### WHAT YOU NEED TO DO
Reproduce nothing but the closing run of lines: the line with "Click the save floppy disk icon" and each line that follows it to the end of the data.

[Dataset entries]
────────────────────────────────────────

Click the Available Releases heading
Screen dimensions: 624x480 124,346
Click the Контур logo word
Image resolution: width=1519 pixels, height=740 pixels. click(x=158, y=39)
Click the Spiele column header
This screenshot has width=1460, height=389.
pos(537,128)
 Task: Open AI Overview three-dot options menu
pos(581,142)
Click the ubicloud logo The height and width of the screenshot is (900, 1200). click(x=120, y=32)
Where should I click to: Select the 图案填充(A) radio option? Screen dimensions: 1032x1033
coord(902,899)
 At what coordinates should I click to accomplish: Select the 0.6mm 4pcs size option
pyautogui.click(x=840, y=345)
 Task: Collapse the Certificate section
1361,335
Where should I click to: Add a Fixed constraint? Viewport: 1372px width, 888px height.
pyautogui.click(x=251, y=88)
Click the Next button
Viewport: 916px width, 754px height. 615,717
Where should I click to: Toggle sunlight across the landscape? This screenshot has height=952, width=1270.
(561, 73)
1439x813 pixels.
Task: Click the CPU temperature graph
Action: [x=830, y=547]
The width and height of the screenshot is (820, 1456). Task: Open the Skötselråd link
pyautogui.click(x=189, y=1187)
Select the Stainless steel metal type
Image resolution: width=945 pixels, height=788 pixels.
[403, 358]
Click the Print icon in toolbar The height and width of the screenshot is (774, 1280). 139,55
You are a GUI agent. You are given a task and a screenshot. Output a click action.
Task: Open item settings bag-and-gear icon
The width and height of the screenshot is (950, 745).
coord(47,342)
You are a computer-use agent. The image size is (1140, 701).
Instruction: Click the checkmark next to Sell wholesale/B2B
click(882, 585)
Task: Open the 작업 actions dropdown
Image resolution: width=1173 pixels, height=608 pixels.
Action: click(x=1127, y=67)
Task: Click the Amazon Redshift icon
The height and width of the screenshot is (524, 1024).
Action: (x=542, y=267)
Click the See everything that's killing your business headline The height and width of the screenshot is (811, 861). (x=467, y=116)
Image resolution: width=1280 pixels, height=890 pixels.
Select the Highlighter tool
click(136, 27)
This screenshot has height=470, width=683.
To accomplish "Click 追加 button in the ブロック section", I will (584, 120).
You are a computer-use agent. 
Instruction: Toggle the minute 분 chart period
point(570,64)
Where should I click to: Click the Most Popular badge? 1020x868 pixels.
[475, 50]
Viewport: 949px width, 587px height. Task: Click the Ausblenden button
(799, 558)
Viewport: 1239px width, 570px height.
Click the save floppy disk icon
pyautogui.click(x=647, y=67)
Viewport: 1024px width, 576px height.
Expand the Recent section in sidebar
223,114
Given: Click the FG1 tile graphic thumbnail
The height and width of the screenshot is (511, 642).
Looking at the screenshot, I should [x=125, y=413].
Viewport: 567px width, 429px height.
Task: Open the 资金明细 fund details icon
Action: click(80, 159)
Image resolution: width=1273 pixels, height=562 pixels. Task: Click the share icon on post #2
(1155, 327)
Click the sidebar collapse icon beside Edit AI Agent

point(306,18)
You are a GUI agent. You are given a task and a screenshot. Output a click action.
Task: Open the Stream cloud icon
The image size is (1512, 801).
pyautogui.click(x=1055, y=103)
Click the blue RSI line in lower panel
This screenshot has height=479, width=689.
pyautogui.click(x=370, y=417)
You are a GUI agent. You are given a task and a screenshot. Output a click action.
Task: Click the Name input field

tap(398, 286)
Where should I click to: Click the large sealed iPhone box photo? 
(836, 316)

────────────────────────────────────────

### ANSWER FOR THIS EXERCISE
Click the save floppy disk icon
pyautogui.click(x=647, y=67)
Viewport: 1024px width, 576px height.
Expand the Recent section in sidebar
223,114
Given: Click the FG1 tile graphic thumbnail
The height and width of the screenshot is (511, 642).
Looking at the screenshot, I should [x=125, y=413].
Viewport: 567px width, 429px height.
Task: Open the 资金明细 fund details icon
Action: click(80, 159)
Image resolution: width=1273 pixels, height=562 pixels. Task: Click the share icon on post #2
(1155, 327)
Click the sidebar collapse icon beside Edit AI Agent

point(306,18)
You are a GUI agent. You are given a task and a screenshot. Output a click action.
Task: Open the Stream cloud icon
The image size is (1512, 801).
pyautogui.click(x=1055, y=103)
Click the blue RSI line in lower panel
This screenshot has height=479, width=689.
pyautogui.click(x=370, y=417)
You are a GUI agent. You are given a task and a screenshot. Output a click action.
Task: Click the Name input field

tap(398, 286)
Where should I click to: Click the large sealed iPhone box photo? 
(836, 316)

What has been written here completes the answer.